* [Aim of the exercise] Quote the items below verbatim from their first line up to and including the line that contains "This document has".

* [Records for this task]

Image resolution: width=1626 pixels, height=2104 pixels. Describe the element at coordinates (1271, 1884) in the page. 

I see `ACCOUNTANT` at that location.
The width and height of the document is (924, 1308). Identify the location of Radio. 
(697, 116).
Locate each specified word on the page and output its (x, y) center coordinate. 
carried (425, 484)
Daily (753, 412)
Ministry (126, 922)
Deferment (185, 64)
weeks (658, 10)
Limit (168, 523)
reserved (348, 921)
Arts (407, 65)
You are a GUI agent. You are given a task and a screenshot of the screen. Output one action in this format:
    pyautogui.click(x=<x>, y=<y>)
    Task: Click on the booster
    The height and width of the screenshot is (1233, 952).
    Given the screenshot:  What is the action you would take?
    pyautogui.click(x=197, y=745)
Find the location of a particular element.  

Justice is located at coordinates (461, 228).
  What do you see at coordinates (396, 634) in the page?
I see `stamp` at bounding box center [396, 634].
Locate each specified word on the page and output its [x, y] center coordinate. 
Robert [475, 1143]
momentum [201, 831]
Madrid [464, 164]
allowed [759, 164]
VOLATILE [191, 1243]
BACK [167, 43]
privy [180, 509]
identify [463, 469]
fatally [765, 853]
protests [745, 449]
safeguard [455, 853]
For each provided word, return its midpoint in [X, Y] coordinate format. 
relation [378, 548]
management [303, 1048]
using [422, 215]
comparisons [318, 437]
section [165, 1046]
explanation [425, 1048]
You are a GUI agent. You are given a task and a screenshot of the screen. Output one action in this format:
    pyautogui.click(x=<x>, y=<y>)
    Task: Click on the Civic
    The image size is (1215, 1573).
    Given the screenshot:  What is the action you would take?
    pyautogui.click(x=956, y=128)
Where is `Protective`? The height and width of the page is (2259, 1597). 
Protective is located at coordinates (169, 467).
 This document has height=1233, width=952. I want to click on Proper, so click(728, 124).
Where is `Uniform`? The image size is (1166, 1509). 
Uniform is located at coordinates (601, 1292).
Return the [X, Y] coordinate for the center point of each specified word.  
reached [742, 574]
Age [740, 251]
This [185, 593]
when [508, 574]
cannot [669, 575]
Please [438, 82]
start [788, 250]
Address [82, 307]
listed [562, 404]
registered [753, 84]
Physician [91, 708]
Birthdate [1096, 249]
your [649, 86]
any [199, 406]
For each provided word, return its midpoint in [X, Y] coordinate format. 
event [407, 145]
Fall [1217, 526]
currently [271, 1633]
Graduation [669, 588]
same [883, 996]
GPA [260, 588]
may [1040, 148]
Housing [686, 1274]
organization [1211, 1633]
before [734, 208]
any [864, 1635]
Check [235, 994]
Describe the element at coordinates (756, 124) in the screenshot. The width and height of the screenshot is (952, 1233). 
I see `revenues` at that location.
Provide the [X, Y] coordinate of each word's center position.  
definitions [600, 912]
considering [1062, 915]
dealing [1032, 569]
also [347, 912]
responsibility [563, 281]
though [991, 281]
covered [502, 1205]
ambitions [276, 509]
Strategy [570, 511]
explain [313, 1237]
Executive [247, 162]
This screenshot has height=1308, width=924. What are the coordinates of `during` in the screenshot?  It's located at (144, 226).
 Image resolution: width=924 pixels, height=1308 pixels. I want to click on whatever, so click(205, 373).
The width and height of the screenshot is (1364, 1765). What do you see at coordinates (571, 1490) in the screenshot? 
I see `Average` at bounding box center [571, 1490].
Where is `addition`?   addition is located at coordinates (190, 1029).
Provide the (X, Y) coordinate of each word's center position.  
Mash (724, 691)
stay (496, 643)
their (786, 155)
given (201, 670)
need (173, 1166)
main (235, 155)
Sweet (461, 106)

* [Finished task]
Image resolution: width=1626 pixels, height=2104 pixels. Describe the element at coordinates (1271, 1884) in the page. 

I see `ACCOUNTANT` at that location.
The width and height of the document is (924, 1308). Identify the location of Radio. 
(697, 116).
Locate each specified word on the page and output its (x, y) center coordinate. 
carried (425, 484)
Daily (753, 412)
Ministry (126, 922)
Deferment (185, 64)
weeks (658, 10)
Limit (168, 523)
reserved (348, 921)
Arts (407, 65)
You are a GUI agent. You are given a task and a screenshot of the screen. Output one action in this format:
    pyautogui.click(x=<x>, y=<y>)
    Task: Click on the booster
    The height and width of the screenshot is (1233, 952).
    Given the screenshot:  What is the action you would take?
    pyautogui.click(x=197, y=745)
Find the location of a particular element.  

Justice is located at coordinates (461, 228).
  What do you see at coordinates (396, 634) in the page?
I see `stamp` at bounding box center [396, 634].
Locate each specified word on the page and output its [x, y] center coordinate. 
Robert [475, 1143]
momentum [201, 831]
Madrid [464, 164]
allowed [759, 164]
VOLATILE [191, 1243]
BACK [167, 43]
privy [180, 509]
identify [463, 469]
fatally [765, 853]
protests [745, 449]
safeguard [455, 853]
For each provided word, return its midpoint in [X, Y] coordinate format. 
relation [378, 548]
management [303, 1048]
using [422, 215]
comparisons [318, 437]
section [165, 1046]
explanation [425, 1048]
You are a GUI agent. You are given a task and a screenshot of the screen. Output one action in this format:
    pyautogui.click(x=<x>, y=<y>)
    Task: Click on the Civic
    The image size is (1215, 1573).
    Given the screenshot:  What is the action you would take?
    pyautogui.click(x=956, y=128)
Where is `Protective`? The height and width of the page is (2259, 1597). 
Protective is located at coordinates (169, 467).
 This document has height=1233, width=952. I want to click on Proper, so click(728, 124).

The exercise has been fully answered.